[SELECTED TEXT start]

>>
https://docs.google.com/spreadsheets/d/11MOxhNqwE1tWP4ex2gzKG2pmeAWFaHDKo-CRp25h9BU/edit?gid=0#gid=0
We still have a lot of rows empty. I have added many default values and a
Cassandra version when a parameter was introduced (to differentiate some
recent parameters from old ones) based on source code but it would be nice
to get a description for parameters from the authors as well as
classification exposed/hidden.
Maybe we should not wait for collecting info about all parameters and
update what we have + use a threshold in the Ant validation task to fail
when new missed parameters are added. The logic in the dev branch here
https://issues.apache.org/jira/browse/CASSANDRA-20249 already supports a
threshold.


On Tue, 28 Jan 2025 at 00:04, Josh McKenzie <jmcken...@apache.org> wrote:

> Good point re: the implications of parsing and durability in the face of
> seeing unknown or missing parameters. I don't think widening the scope on
> that would be ideal, especially considering the entire impetus for this
> conversation is "we've misbehaved with our config and have a bunch of
> undocumented stuff we're not sure is still useful, or what it's for". =/
>
> On Mon, Jan 27, 2025, at 3:41 PM, Štefan Miklošovič wrote:
>
> "we take "unclaimed" items and move them to their own InternalConfig.java
> or something"
>
> This is interesting. If we are meant to be still able to put these
> properties into cassandra.yaml (even they are "internal ones") and they
> would be just in InternalConfig.java for some basic separation of internal
> / user-facing configuration, then we would need to have two yaml loaders:
>
> 1) the one as we have now which loads cassandra.yaml it into Config.java
> 2) the second one which would load cassandra.yaml into InternalConfig.java
>
> For both cases, we could not fail when there are unrecognized properties
> in cassandra.yaml while parsing it (1), because every loader, for
> Config.java as well as InternalConfig.java, is parsing just some "subset"
> of yaml.
>
> (1)

[SELECTED TEXT end]

- DO THIS: According to the Cassandra configuration thread, which JIRA issue has a dev branch whose logic already supports a threshold? The records are separate material, unrelated to the Cassandra configuration thread.

[EXTRACTED ENTRIES start]

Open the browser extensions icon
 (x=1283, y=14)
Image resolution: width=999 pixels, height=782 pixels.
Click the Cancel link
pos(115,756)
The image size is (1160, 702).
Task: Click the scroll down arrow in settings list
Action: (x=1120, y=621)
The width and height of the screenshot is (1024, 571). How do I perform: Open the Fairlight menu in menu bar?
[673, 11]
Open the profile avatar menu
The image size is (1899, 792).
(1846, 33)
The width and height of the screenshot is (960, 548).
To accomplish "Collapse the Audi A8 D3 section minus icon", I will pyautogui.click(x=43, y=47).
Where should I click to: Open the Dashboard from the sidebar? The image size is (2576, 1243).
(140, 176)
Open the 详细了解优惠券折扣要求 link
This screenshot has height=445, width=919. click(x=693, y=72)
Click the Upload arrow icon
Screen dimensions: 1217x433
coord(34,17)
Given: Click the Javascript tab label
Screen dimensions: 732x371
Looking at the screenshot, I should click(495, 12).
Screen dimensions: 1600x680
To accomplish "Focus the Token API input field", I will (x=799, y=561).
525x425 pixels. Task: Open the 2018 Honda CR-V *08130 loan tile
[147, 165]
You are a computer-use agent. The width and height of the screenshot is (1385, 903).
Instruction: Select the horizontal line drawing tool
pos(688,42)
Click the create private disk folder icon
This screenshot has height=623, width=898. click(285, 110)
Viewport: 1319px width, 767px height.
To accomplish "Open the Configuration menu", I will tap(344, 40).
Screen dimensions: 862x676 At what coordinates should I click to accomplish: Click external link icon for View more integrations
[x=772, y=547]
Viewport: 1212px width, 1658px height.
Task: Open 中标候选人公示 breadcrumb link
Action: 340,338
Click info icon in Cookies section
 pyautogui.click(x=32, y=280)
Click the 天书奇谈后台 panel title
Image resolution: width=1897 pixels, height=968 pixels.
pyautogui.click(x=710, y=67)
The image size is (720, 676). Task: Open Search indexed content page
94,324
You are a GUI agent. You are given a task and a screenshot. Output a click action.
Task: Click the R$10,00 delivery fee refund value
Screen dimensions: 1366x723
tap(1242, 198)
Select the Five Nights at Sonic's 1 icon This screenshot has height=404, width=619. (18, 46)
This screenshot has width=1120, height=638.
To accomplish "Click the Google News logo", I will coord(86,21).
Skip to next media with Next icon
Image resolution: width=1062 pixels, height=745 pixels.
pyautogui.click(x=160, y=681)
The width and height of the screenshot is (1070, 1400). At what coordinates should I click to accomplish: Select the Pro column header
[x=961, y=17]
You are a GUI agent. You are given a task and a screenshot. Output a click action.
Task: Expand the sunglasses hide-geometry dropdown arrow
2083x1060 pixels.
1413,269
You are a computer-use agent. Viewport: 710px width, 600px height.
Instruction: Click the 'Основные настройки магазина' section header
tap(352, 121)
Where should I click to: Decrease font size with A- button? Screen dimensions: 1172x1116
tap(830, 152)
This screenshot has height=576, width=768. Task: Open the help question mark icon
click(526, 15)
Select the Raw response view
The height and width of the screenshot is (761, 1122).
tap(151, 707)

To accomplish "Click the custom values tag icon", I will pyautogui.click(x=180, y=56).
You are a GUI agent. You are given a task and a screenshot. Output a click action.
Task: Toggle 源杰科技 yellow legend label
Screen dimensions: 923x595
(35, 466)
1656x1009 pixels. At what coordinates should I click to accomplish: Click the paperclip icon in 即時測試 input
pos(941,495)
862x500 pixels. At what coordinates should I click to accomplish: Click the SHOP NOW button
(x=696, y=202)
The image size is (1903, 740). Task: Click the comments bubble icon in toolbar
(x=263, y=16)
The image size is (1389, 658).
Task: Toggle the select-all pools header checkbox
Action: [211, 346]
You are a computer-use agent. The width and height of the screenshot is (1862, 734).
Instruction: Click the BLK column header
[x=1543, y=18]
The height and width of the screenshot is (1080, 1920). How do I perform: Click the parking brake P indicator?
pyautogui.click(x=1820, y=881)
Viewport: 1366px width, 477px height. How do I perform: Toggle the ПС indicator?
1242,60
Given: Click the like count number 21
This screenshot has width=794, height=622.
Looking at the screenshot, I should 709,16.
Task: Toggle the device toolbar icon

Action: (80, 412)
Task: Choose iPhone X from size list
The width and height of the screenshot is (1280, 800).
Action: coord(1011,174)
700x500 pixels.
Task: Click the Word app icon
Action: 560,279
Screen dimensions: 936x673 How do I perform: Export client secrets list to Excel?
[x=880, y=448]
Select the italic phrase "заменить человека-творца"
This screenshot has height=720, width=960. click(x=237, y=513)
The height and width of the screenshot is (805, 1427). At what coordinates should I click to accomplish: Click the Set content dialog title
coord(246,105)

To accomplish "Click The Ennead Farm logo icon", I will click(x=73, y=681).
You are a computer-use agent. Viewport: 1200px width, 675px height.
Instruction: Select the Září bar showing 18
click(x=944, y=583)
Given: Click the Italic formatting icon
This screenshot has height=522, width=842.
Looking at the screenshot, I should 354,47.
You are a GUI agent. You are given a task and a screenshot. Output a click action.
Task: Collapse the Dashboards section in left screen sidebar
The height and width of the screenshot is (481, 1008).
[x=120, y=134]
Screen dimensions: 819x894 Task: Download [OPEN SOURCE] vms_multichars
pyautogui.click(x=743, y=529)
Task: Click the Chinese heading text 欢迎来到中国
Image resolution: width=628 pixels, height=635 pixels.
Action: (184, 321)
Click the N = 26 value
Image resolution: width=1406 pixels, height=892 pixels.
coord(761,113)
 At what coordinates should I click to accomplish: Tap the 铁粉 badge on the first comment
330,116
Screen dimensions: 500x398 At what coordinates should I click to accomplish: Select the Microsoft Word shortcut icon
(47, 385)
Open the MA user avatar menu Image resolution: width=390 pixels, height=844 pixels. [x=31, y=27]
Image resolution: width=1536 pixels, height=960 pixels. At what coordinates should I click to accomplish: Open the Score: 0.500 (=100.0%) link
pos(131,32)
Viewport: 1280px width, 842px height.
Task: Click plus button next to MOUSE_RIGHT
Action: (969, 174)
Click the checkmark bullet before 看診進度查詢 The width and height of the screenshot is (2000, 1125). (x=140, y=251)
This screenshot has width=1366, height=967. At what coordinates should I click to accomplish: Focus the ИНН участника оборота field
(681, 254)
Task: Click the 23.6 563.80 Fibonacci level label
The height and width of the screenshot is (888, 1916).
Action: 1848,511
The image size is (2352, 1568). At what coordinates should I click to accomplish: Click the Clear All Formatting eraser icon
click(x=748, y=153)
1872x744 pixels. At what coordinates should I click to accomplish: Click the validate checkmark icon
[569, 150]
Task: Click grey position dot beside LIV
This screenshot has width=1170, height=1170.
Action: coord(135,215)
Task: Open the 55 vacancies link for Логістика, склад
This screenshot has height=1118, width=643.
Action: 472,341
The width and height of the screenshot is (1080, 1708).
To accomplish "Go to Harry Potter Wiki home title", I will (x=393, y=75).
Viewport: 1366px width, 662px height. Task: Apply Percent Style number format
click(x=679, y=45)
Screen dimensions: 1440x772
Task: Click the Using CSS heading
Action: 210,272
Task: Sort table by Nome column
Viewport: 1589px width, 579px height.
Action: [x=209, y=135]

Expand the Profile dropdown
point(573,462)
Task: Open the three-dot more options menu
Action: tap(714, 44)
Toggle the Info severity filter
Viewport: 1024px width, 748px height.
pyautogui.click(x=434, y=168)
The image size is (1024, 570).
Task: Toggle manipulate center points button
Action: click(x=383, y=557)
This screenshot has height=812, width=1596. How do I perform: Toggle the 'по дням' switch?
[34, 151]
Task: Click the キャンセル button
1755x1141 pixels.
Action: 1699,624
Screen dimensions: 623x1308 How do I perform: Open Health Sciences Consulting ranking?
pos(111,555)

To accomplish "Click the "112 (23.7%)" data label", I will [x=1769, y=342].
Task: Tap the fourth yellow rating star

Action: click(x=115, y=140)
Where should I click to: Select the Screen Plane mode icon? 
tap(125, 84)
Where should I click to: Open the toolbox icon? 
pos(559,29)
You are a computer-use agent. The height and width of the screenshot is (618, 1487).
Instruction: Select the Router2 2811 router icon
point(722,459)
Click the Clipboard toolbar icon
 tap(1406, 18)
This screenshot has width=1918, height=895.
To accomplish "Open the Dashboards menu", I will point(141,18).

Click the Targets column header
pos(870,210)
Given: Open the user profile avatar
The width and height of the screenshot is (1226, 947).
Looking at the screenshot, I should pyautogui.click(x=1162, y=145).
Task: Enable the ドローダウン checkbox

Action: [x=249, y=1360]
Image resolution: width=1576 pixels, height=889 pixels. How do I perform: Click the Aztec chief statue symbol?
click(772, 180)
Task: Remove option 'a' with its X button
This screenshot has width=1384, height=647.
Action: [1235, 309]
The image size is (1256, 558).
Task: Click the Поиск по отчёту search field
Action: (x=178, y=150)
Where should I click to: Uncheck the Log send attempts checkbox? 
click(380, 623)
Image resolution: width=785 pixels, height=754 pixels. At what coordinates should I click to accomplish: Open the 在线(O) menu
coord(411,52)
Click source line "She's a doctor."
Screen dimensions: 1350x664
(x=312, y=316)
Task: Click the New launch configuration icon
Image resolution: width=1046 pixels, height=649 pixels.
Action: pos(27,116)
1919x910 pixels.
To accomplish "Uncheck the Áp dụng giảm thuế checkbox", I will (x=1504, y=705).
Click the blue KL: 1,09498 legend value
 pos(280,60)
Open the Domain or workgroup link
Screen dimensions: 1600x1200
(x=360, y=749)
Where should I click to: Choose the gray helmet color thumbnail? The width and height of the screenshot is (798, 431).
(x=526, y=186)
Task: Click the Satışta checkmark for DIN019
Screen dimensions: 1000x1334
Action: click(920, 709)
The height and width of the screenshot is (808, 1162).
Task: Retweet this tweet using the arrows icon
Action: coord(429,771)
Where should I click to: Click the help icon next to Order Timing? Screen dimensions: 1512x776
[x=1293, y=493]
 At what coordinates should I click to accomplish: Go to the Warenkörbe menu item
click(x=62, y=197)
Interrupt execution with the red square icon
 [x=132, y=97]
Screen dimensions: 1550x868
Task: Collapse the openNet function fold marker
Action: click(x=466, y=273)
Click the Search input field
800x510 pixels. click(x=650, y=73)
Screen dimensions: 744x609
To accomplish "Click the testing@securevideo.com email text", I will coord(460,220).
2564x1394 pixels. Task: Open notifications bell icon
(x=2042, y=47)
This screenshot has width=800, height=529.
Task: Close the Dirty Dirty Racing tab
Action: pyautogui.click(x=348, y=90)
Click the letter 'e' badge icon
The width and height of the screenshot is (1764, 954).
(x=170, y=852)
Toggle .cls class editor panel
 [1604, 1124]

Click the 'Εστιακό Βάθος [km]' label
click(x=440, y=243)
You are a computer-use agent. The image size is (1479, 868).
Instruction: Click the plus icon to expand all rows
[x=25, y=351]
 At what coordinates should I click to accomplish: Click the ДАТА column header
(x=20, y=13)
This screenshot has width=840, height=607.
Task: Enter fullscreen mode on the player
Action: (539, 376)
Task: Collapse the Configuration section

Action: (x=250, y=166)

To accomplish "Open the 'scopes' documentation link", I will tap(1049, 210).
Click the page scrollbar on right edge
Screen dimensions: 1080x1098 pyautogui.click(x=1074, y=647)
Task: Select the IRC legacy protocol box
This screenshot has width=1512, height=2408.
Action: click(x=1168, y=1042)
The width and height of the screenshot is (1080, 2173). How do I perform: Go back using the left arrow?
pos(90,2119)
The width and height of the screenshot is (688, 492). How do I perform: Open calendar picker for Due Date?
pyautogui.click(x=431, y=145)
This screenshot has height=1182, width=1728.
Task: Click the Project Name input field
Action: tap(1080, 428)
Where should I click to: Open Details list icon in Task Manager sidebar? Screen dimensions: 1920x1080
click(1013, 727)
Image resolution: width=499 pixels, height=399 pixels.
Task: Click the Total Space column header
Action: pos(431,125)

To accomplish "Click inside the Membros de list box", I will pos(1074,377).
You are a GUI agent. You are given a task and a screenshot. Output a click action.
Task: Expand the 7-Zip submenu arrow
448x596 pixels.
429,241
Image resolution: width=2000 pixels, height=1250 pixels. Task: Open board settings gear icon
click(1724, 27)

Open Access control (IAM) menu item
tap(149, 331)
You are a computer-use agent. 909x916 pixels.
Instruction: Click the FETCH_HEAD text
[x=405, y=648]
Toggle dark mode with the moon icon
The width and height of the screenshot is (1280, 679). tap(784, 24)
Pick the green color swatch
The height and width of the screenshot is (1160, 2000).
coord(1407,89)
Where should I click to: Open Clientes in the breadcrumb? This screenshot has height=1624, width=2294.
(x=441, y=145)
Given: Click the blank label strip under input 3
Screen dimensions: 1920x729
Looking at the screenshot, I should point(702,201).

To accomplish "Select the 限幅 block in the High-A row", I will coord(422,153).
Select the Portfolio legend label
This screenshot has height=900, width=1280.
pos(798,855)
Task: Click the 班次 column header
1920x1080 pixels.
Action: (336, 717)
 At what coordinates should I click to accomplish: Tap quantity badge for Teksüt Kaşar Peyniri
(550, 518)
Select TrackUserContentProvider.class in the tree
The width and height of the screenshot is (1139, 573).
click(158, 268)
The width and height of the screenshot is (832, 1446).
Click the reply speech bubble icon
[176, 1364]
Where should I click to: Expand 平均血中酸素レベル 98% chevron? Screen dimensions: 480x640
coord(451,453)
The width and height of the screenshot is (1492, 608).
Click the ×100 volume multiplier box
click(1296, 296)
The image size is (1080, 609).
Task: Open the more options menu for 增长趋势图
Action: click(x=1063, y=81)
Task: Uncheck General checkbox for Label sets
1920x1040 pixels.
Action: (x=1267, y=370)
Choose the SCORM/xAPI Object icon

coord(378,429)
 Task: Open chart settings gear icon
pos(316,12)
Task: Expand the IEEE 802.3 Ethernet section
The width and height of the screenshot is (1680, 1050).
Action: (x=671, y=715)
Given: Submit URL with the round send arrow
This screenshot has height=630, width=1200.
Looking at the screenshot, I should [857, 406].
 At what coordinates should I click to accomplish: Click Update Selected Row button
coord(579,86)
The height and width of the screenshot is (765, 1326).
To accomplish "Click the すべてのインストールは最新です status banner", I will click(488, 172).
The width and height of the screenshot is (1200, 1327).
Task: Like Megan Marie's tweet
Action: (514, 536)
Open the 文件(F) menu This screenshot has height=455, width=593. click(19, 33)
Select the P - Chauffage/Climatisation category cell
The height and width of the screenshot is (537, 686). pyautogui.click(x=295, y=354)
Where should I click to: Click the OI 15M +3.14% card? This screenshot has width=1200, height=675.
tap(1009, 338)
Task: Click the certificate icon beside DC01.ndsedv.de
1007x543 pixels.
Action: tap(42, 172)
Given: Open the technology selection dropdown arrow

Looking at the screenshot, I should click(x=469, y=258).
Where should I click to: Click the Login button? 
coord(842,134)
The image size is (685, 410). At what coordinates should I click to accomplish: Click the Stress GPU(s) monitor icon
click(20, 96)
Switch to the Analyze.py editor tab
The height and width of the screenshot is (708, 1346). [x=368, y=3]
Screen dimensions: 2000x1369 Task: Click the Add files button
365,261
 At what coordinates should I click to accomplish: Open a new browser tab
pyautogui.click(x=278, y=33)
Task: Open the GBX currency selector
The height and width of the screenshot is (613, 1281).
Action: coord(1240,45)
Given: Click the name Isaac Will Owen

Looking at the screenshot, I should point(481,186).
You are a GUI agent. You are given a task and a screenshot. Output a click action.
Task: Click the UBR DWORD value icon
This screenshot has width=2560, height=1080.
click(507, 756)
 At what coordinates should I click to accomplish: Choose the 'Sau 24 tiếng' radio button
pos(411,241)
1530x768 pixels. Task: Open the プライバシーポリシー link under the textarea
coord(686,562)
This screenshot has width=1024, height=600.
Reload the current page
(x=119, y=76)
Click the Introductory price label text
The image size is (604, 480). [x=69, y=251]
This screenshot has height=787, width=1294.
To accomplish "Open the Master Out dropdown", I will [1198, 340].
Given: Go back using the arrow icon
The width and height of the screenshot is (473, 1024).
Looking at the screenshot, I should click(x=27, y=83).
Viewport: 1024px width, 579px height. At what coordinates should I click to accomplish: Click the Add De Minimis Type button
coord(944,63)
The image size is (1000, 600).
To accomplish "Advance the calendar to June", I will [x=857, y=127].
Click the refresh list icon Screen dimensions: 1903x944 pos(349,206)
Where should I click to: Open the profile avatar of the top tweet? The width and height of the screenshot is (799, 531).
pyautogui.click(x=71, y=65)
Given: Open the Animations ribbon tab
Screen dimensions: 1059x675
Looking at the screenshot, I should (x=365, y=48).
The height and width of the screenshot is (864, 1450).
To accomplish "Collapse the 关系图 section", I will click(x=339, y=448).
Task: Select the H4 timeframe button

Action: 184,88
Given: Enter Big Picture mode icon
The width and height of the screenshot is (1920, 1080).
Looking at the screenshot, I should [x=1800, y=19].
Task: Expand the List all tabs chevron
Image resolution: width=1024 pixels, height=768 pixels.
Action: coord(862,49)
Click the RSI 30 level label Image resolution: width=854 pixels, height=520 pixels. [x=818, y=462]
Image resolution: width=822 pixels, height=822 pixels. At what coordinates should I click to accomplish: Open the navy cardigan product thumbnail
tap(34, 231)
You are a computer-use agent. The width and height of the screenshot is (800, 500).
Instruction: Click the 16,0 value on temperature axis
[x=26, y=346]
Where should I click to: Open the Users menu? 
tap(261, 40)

[EXTRACTED ENTRIES end]

- RESPONSE TO THE TASK: CASSANDRA-20249